* **REQUIRED ACTION 1**:
Reproduce the stretch of the Dandi fertility passage from "Fertility treatments, such" through "so desperately need.", word for word.
* **REQUIRED ACTION 2**:
Answer these questions using the Dandi fertility passage.
(a) Which two fertility treatments does the opening name as examples?
(b) What is the product Dandi has created called?
(c) Who gives the live 1:1 support that Dandi offers during the injection process?

* **TEXT PASSAGE**:
_ _ _ _ _

Fertility treatments, such as egg freezing and in vitro fertilization (IVF), are many things—hope-restoring, peace-of-mind-buying, and literal life-giving—but one thing they are not is easy. In fact, as any person who has undergone fertility treatments knows, they can be extraordinarily challenging, both physically and emotionally. And while fertility clinics are incredible facilities that perform medical miracles, they don’t often have the bandwidth to nurture patients through these tough processes.

Enter Dandi, a new company focused on transforming the fertility experience by providing women with the additional support they so desperately need.

Launching today, Dandi offers products and services designed to complement the care fertility patients receive in-clinic. On the product side, the company has created the IVF Care Kit, which includes a suite of products designed to ease the process of self-administering IVF injections. On the services side, Dandi is offering live 1:1 support from fertility nurses to help patients through the injection process in real time, as well as 1:1 expert fertility consultations for women in any stage of their family planning journey.

_ _ _ _ _

* **PROVIDED DATA**:
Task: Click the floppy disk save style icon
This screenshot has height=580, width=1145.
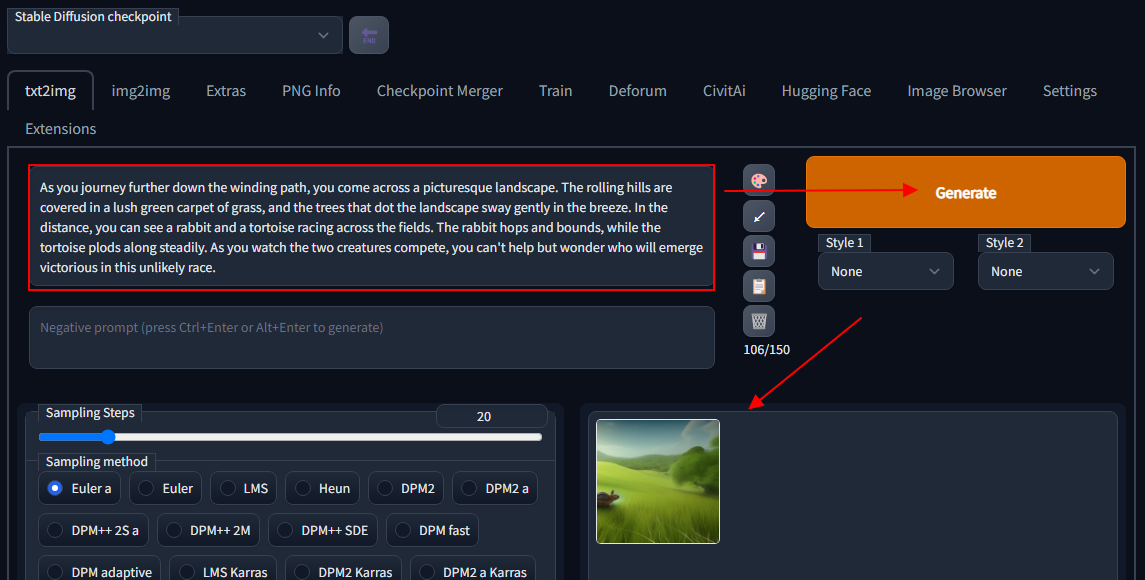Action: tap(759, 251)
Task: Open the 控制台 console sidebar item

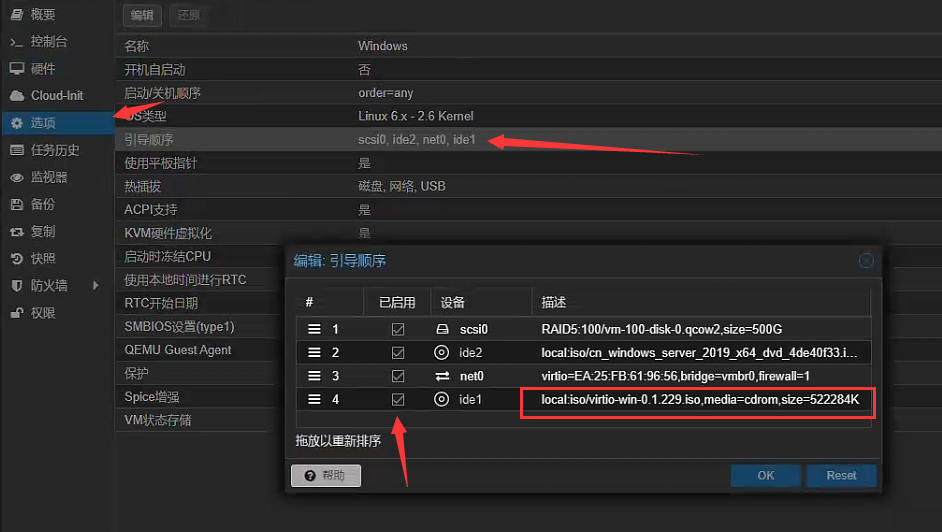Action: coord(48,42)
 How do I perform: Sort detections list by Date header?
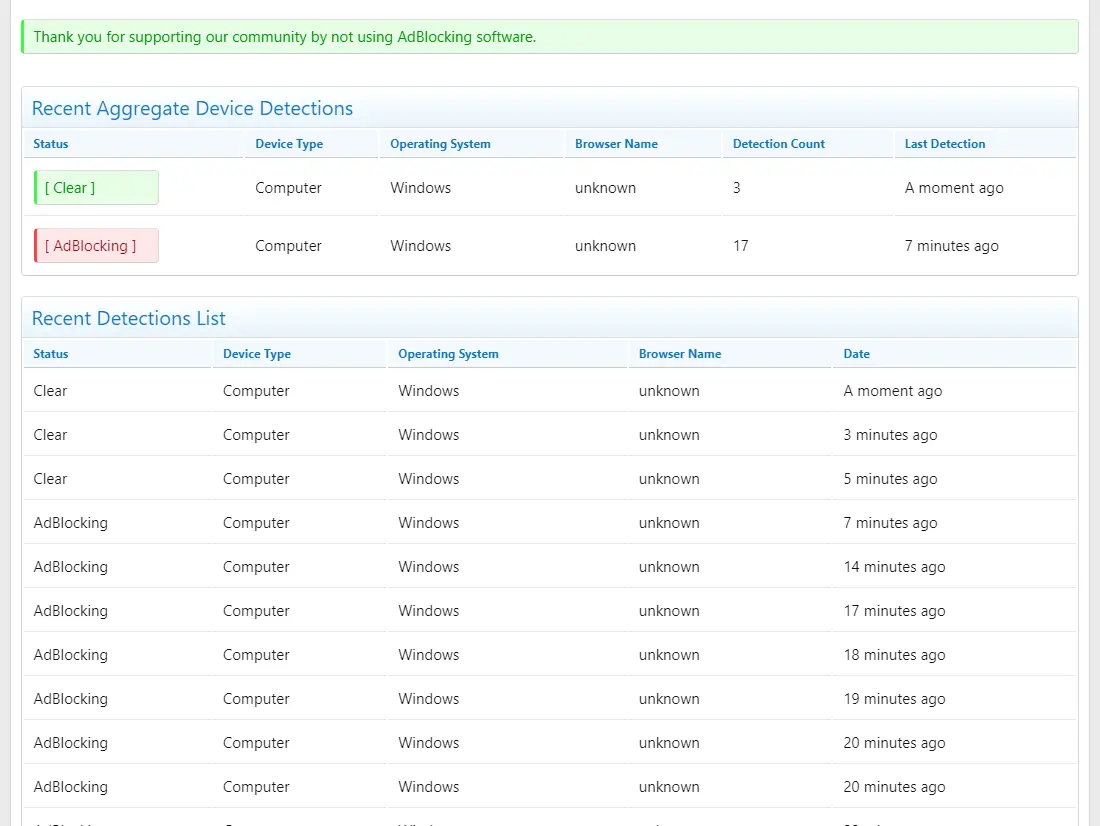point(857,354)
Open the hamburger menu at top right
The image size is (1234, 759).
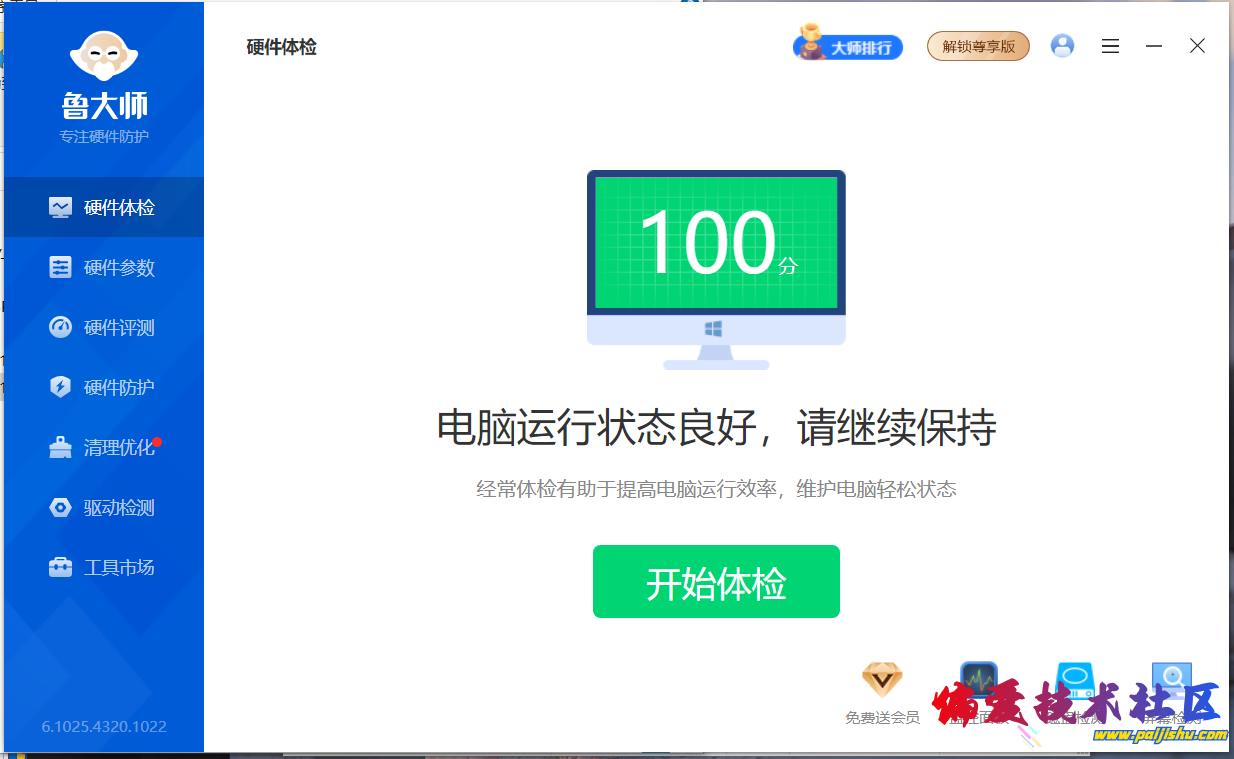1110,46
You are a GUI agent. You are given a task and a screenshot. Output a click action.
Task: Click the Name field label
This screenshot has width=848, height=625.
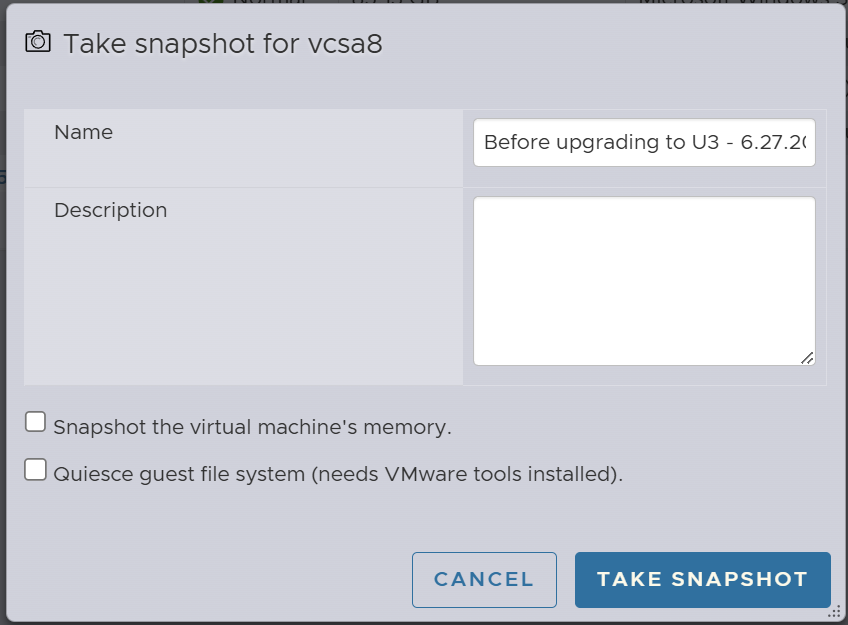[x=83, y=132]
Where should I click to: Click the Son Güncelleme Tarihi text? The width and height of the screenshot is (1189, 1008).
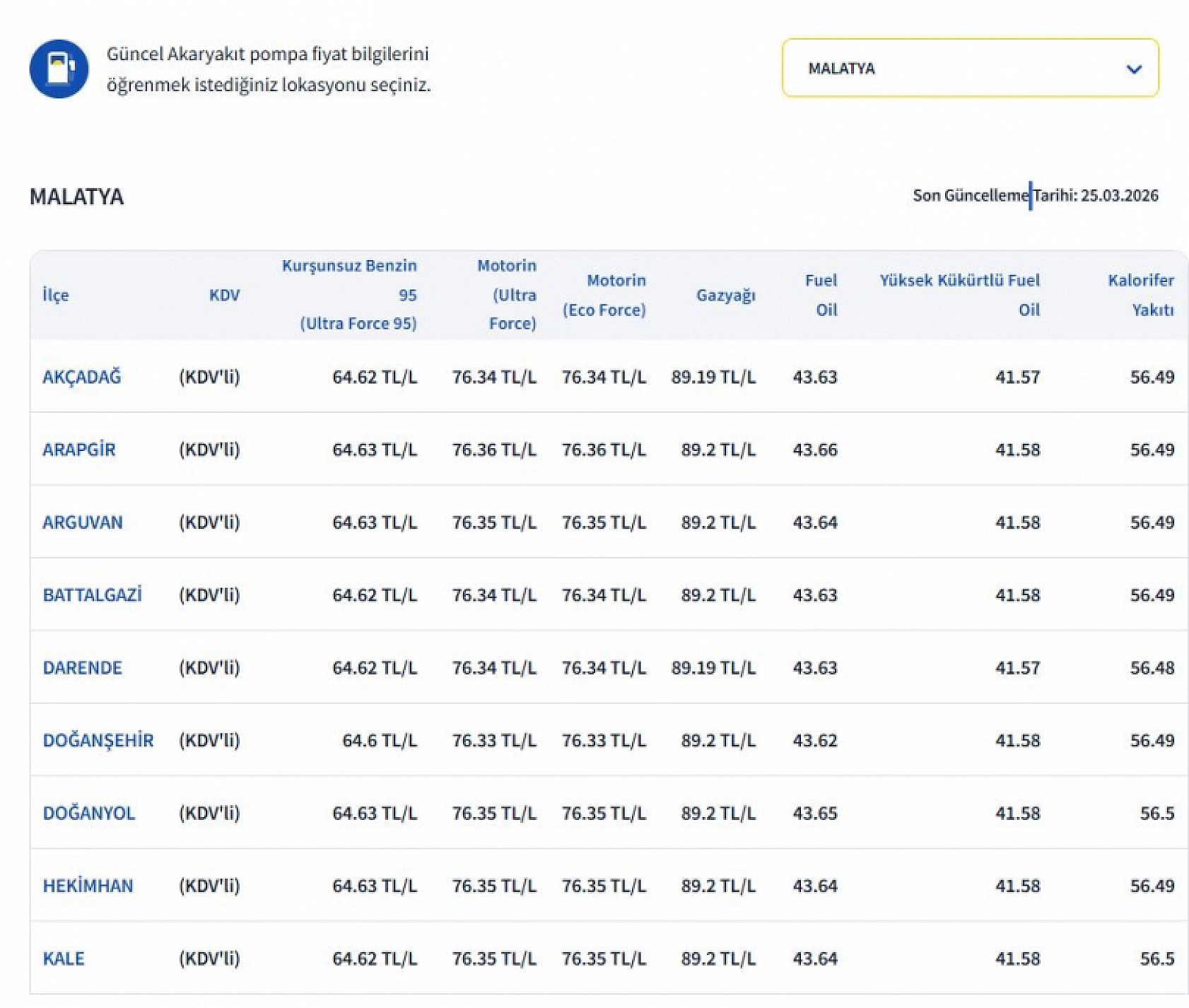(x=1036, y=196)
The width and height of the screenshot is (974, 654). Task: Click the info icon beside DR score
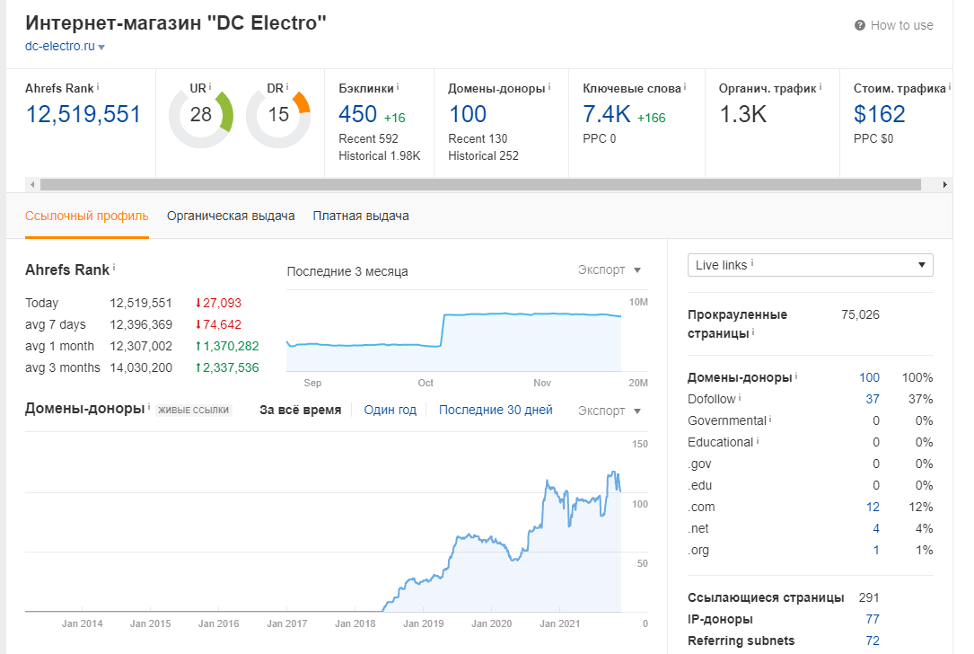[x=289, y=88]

_ _ _ _ _

* **WRITTEN RESPONSE 1**:
Fertility treatments, such as egg freezing and in vitro fertilization (IVF), are many things—hope-restoring, peace-of-mind-buying, and literal life-giving—but one thing they are not is easy. In fact, as any person who has undergone fertility treatments knows, they can be extraordinarily challenging, both physically and emotionally. And while fertility clinics are incredible facilities that perform medical miracles, they don’t often have the bandwidth to nurture patients through these tough processes.

Enter Dandi, a new company focused on transforming the fertility experience by providing women with the additional support they so desperately need.

* **WRITTEN RESPONSE 2**:
(a) Egg freezing and in vitro fertilization (IVF)
(b) The IVF Care Kit
(c) Fertility nurses